Key developments this week

  • Fugro Discovery continues to conduct underwater search operations.
  • Fugro Equator continues to conduct underwater search operations.
  • On 16 April, Dong Hai Jiu 101 deployed Phoenix International’s Remora III remotely-operated vehicle (ROV) and located the lost SLH‑ProSAS‑60 deep tow system.  Recovery operations were successful and the towfish and depressor were recovered on 18 April.

Search and recovery of the lost towfish

On 16 April, Dong Hai Jiu 101 arrived at the last position of the lost SLH‑ProSAS‑60 deep tow system (towfish) and successfully launched the Remora III remotely-operated vehicle (ROV).  When the ROV arrived on the seafloor, the lost towfish was almost immediately located using the ROV’s sonar and video systems.  The towfish was found to be in good condition and floating above the seafloor, still tethered to the depressor weight at a depth of around 3,700 metres.  The depressor weight was found to be nose-down and partly buried in sediment.

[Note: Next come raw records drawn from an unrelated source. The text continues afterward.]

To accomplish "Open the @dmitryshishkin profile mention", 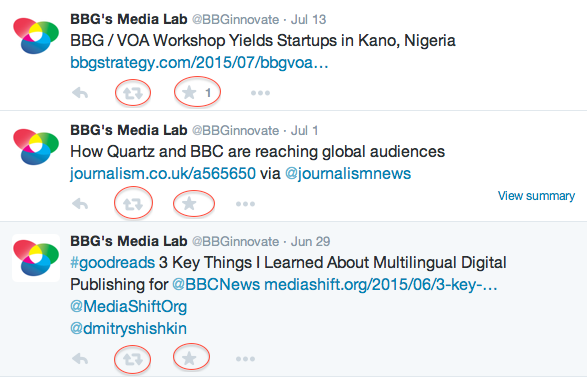I will (x=128, y=328).
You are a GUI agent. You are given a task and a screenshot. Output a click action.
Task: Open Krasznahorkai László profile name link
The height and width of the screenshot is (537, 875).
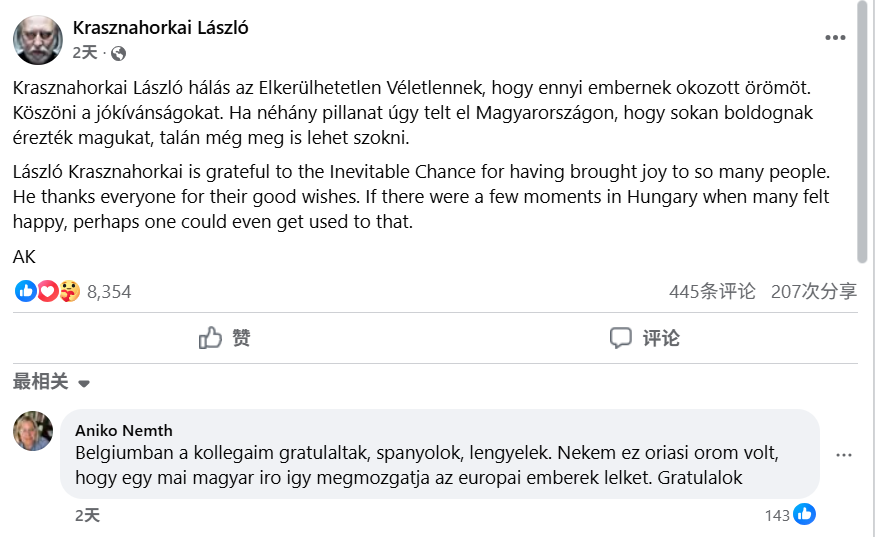tap(160, 28)
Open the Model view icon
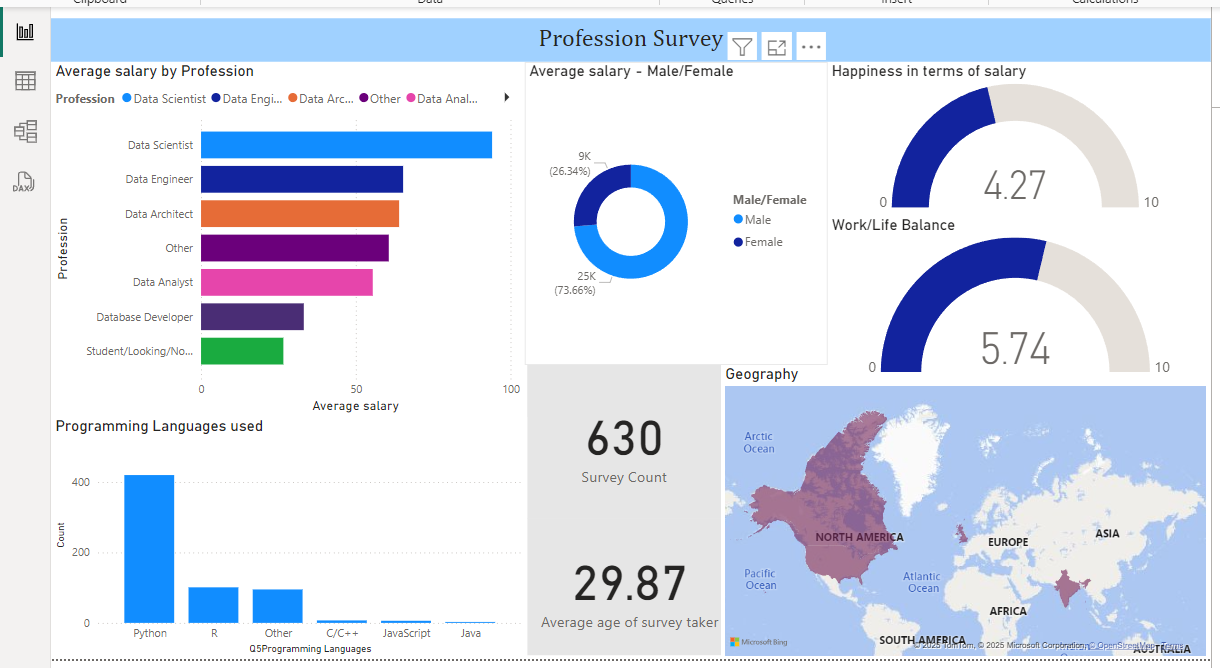The height and width of the screenshot is (668, 1220). pos(25,132)
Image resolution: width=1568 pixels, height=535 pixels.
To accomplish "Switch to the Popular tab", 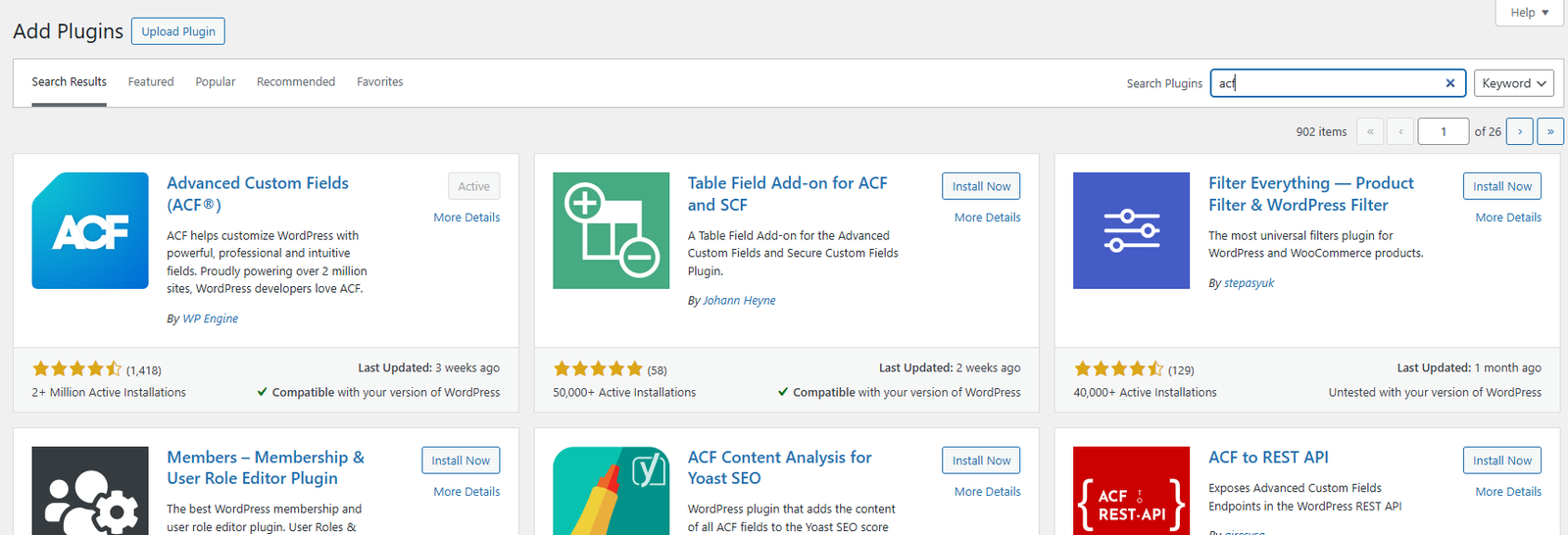I will click(216, 82).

Two further ROV dives were made to attach ballast to the towfish to make it negatively buoyant.  The synthetic tow rope attaching the vehicle to the depressor weight was then cut and the system was brought to the surface using a recovery line attached to the ROV frame.

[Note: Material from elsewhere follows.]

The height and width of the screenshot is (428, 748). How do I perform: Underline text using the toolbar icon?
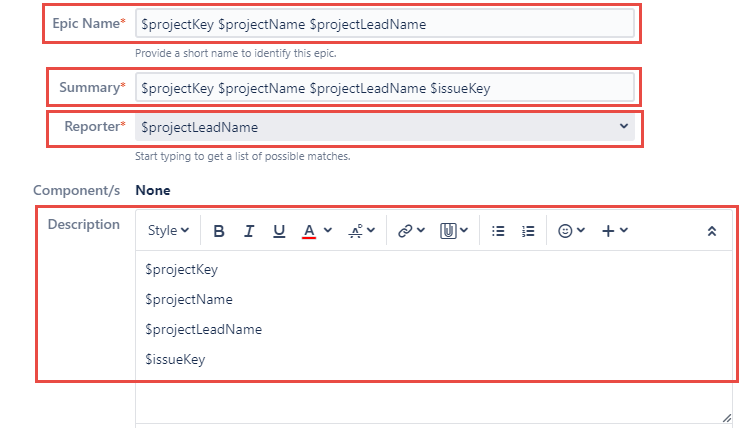[279, 231]
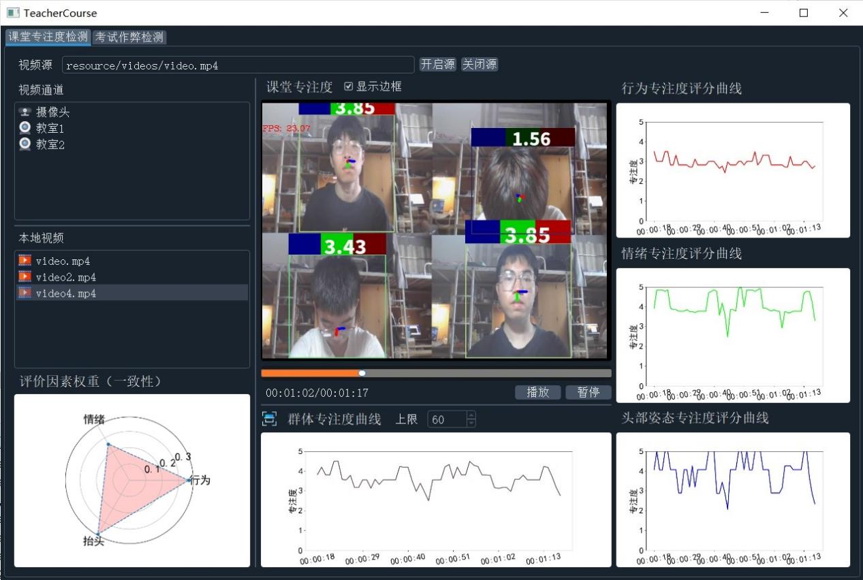
Task: Click the 视频源 path input field
Action: pyautogui.click(x=236, y=65)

Once the towfish was safely secured on the deck of Dong Hai Jiu 101,the ROV was relaunched to recover the depressor weight.

Examination of debris from South Africa and Rodrigues Island

Two items of possible MH370 debris (the piece found in South Africa with the Rolls Royce logo and the piece found at Rodrigues Island) were brought to the Australian Transport Saftey Bureau (ATSB) laboratories on Wednesday 13 April. These pieces of debris are being examined in a similar manner to the items that were found in Mozambique.

Investigators from the ATSB and the Malaysian Annex 13 investigation team are examining the pieces to determine if they originated from a Boeing 777, and in particular for any details which might link the debris with MH370.

A summary of findings will be released once the examinations are completed.

Underwater search operations

More than 100,000 square kilometres of the seafloor have been searched so far.  In the event the aircraft is found and accessible, Australia, Malaysia and the People’s Republic of China have agreed to plans for recovery activities, including securing all the evidence necessary for the accident investigation.

Consistent with the undertaking given by the Governments of Australia, Malaysia and the People’s Republic of China in April last year, 120,000 square kilometres will be thoroughly searched.  It is anticipated this will be completed around the middle of the year.  In the absence of credible new information that leads to the identification of a specific location of the aircraft, Governments have agreed that there will be no further expansion of the search area.

[Click map to view larger image]


Strong winds are expected in the coming days which may cause delays in search operations.